Role of endogenous nerve growth factor in laryngeal airway hyperreactivity and laryngeal inflammation induced by intermittent hypoxia in rats

Obstructive sleep apnea, characterized by airway exposure to intermittent hypoxia (IH), is associated with laryngeal airway hyperreactivity (LAH) and laryngeal inflammation. The sensitization of capsaicin-sensitive superior laryngeal afferents (CSSLAs) by inflammatory mediators has been implicated in the pathogenesis of LAH. Nerve growth factor (NGF) is an inflammatory mediator that acts on tropomyosin receptor kinase A (TrkA) and the p75 neurotrophin receptor (p75^NTR) to induce lower airway hyperresponsiveness. In this study, we investigated the role of NGF in the development of LAH and laryngeal inflammation induced by IH in anesthetized rats.

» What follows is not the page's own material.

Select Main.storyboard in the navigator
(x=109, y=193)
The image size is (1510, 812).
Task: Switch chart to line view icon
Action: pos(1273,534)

Compared with rats subjected to room air exposure for 14 days, rats with 14-day IH exposure exhibited augmented reflex apneic responses to the laryngeal provocation of three different chemical stimulants of CSSLAs, resulting in LAH. The apneic responses to laryngeal stimulants were abolished by either perineural capsaicin treatment (a procedure that selectively blocks the conduction of CSSLAs) or denervation of the superior laryngeal nerves, suggesting that the reflex was mediated through CSSLAs. The IH-induced LAH was significantly attenuated by daily treatment with anti-NGF antibody, but was unaffected by daily treatment with immunoglobulin G. IH exposure also induced laryngeal inflammation as evidenced by increases in laryngeal levels of NGF, lipid peroxidation, tumor necrosis factor-α, interleukin-1β, TrkA, and p75^NTR. Similarly, IH-induced laryngeal inflammation was significantly reduced by daily treatment with anti-NGF antibody. We concluded that NGF contributes to the development of LAH and laryngeal inflammation induced by IH in rats. The LAH may result from the sensitizing effect of NGF on CSSLAs.